Saturday, October 1, 2011

Thoughts for Beginners - Lindy Hop edition

Last Thursday I went in with little to no plan and we did a class on shock absorption. Remember that your joints are there to help you move around and stuff.

The quote above was posted on Facebook yesterday and attributed to Ira Glass, host of This American Life. I've found it quite resonant so I'm posting thoughts on it here and over at Glow in the Dark Thoughts, my blog about stuff in general.

Nowadays it can be a really intimidating time for a person to come to LindyGroove as a rank beginner. I often liken a beginners' class to the first day of snowboarding: you spend more time on your ass than on your feet.

New folks come into swing dancing and see some dancers who have rudimentary partnering skills or better and get all freaked out. It's one thing to be a beginner and another thing to do it in a room full of people who don't seem to be beginners.

If you're a beginner I should point out this: 90% of the people in the room are beginners too. Otherwise they were beginners at one point. Every dancer on the floor had a first day and on that day they felt somewhat like you.

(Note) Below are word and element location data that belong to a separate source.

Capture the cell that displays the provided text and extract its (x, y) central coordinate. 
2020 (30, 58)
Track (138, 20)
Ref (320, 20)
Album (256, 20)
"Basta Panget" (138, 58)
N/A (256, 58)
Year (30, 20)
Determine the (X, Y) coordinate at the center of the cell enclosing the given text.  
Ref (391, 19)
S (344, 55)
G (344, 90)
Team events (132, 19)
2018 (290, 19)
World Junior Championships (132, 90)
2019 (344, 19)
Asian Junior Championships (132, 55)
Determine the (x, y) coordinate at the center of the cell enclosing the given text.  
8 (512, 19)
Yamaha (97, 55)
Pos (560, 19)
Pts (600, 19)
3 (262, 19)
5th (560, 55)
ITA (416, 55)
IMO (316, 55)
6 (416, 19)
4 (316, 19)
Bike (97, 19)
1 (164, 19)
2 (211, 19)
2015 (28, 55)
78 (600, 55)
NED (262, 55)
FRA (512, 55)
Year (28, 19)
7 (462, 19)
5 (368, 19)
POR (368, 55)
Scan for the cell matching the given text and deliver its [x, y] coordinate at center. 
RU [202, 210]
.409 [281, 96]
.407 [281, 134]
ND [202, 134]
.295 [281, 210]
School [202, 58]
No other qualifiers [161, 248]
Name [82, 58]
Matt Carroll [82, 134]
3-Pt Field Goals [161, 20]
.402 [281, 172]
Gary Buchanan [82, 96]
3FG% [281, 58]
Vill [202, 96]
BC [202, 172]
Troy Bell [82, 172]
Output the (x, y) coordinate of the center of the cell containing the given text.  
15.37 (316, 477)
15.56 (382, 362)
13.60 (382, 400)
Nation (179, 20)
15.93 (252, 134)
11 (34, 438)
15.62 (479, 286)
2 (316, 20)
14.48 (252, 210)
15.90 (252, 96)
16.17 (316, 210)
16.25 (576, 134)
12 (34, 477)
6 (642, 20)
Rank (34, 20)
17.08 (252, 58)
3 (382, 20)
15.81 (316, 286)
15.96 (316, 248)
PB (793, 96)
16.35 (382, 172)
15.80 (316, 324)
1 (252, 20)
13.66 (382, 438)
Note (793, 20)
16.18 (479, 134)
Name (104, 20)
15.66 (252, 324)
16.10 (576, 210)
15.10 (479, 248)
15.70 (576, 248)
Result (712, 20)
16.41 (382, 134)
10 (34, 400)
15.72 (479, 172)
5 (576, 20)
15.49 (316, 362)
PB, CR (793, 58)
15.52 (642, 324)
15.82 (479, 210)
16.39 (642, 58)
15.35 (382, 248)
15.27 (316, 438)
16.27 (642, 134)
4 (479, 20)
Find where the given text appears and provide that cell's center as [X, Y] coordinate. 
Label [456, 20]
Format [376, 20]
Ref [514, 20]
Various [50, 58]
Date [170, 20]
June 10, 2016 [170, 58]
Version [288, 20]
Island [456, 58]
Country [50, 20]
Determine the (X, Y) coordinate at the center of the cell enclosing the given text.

I have observed a lot of fear with beginners of dancing with folks who have stronger skills. Anyone who has danced for a while knows that this is essential to growth, but at first we just feel like we haven't earned it yet. When I taught the beginning Lindy Hop class, I assigned my students the homework of finding at least 5 folks they hadn't met in class and verbally asking them to dance. I'd teach the phrase "would you like to dance" verbatim and I still feel like it's the most important lesson a beginner can learn.

For those beginners who feel terror at the notion of public exhibition, I'll offer this advice: the dancers on the floor can barely see outside of their space bubbles. They won't notice you unless you physically harm them in some way. Be careful not to bash into folks and you'll be fine!

And then some folks I meet say that they suck at dancing and they know because they tried it once or twice. If this is you then I say "Duh! How can you be any good at something if you've only done it for a couple of hours?"

Rant over. See you soon!

Now with video!


  1. One of the big problems I see with this is WAY too many snooty dancers who absolutely despise "dancing down." Some of them will accept a request to dance with them, out of etiquette, but are so grudging in their moves that one can tell that they resent "losing the song to a beginner." Even those of us who are more intermediate, and have to dance with high-level folks to improve, find that they resent people who are "good, but not great." For those who are intermediate, it's even worse, because they can tell when someone is resentfully "dancing down."

    When that stops, we might see beginners who are more willing to ask more advanced dancers to dance!

    (And, yes, of course there are exceptions, but around Lindy Groove, and almost every other place I have been [this includes multiple major cities in the US], the exceptions are EXCEPTIONS, and not the rule.)

  2. Part of this is purely social. Many folks have difficulty meeting new people, dealing with new people. I'm not saying that I discount your comment, but it's always more complex than it looks.

    Perhaps the most important factors in this are the willingness of my partner (whether better than me or vice versa) to reach out to me and not the person that they expect to be or hope to be dancing with. By that I mean that each partner has a responsibility to reach out to their partner in the dance and to bring something to the table beside their baggage.

    I won't claim to be a perfect host in all occasions. I know that I like a dance that feels more interactive and less mechanical. But even a smile is an interaction.

    There are, of course, other factors in personal distaste. I'm not going to draw those out here.